Wolverine/Nick Fury: Scorpio Rising, sometimes just known as Scorpio Rising is a graphic novel published by American company Marvel Comics in 1994.

==Publication history==
The story was reprinted in Wolverine & Nick Fury: Scorpio in 2012, which contains the three stories of the Wolverine/Nick Fury trilogy, Wolverine/Nick Fury: The Scorpio Connection and Wolverine: Bloody Choices being the other two.

==Plot==
Fury's son, Mikel, is having a hard time training to become S.H.I.E.L.D. agent and soon he's seduced away by the cry of his homeland, Carpassia, which is undergoing revolution. He takes the Cosmic Key and heads for Carpassia, where HYDRA is using LMDs to wage war and to bait Mikel so Hydra steal the Key from him. Fury and Wolverine team up again to set Scorpio straight and free the country of HYDRA. It is later revealed that Mikel is the heir to the Carpassian throne from before the country was taken over by the Soviet Union. After Hydra is defeated, he runs for president and wins the election.

==Collected editions==
The trilogy was originally collected as in the following trade paperback.

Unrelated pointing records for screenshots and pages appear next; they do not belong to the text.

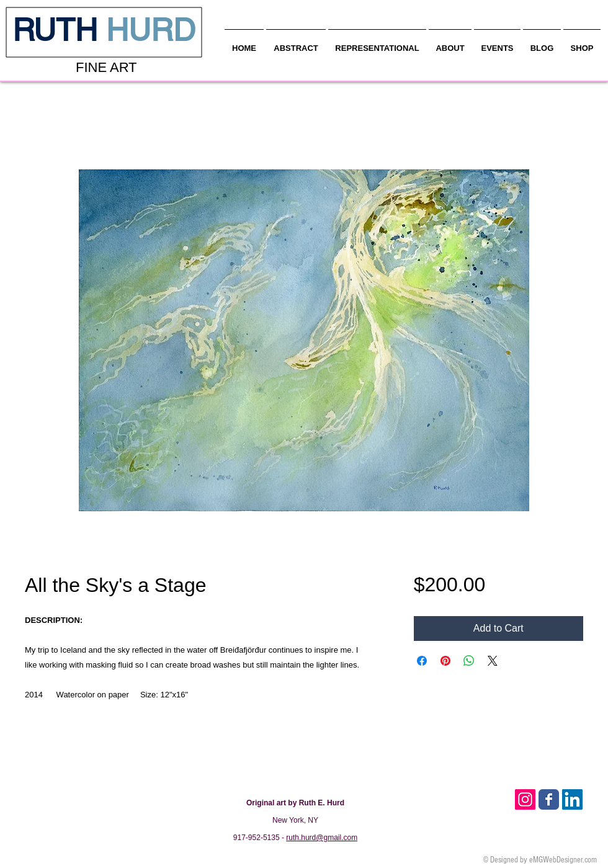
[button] (450, 43)
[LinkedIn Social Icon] (572, 799)
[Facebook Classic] (548, 799)
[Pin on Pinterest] (445, 661)
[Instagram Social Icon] (525, 799)
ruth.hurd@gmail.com (321, 838)
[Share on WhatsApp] (469, 661)
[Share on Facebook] (422, 661)
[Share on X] (493, 661)
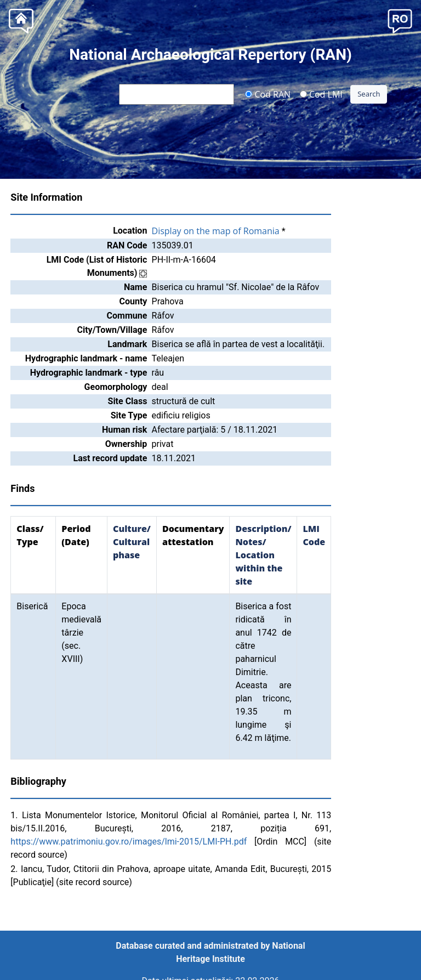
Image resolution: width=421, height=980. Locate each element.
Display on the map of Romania (215, 231)
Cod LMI (321, 94)
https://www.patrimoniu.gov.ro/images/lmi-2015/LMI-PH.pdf (128, 841)
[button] (400, 20)
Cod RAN (268, 94)
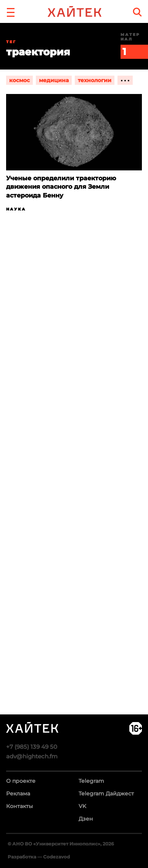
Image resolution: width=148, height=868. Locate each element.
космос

| Title | Material collected | Publication date | ISBN |
|---|---|---|---|
| Wolverine & Nick Fury: Scorpio | Wolverine/Nick Fury: The Scorpio Connection Wolverine: Bloody Choices Wolverine/Nick Fury: Scorpio Rising | April 4, 2012 | 978-0785153481 |

The trilogy was also later reprinted in the Marvel Epic Collection of Wolverine.

| Title | Vol. | Vol. title | Material collected | Publication date | ISBN |
| Wolverine Epic Collection | 2 | Back to Basics | Wolverine (vol. 2) #17–30; Wolverine/Nick Fury: The Scorpio Connection; Wolverine: The Jungle Adventure | March 2019 | 978-1302916091 |
| 3 | Blood and Claws | Wolverine (vol. 2) #31–44 (1988), Wolverine: Bloodlust (1990) 1, Wolverine: Bloody Choices (1991) 1 | July 2021 | 978-1302930899 |
| 7 | To the Bone | Wolverine (vol. 2) #76-86; Wolverine: Evilution; Wolverine & Nick Fury: Scorpio Rising; Ghost Rider, Wolverine, Punisher: The Dark Design; Cable #16 | June 2023 |

==Reception==
The book was the third American highest selling trade-paperback of 1994.

SuperMegaMonkey of Comics Chronology stated that, despite being a sequel to The Scorpio Connection, it does not really delve into the Scorpio history any further; Howard Chaykin also drew the Scorpio Connection but did not get any writing credits for it and probably felt some ownership or connection with the characters. However, according to him, Scorpio Rising is just a general spy adventure story.